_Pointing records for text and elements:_
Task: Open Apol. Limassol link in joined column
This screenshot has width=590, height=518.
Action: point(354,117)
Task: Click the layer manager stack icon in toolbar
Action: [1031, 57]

_What is expected:_ Transcribe these lines from the records exactly as they appear.

_Response to this task:_
Task: Open Apol. Limassol link in joined column
This screenshot has width=590, height=518.
Action: point(354,117)
Task: Click the layer manager stack icon in toolbar
Action: [1031, 57]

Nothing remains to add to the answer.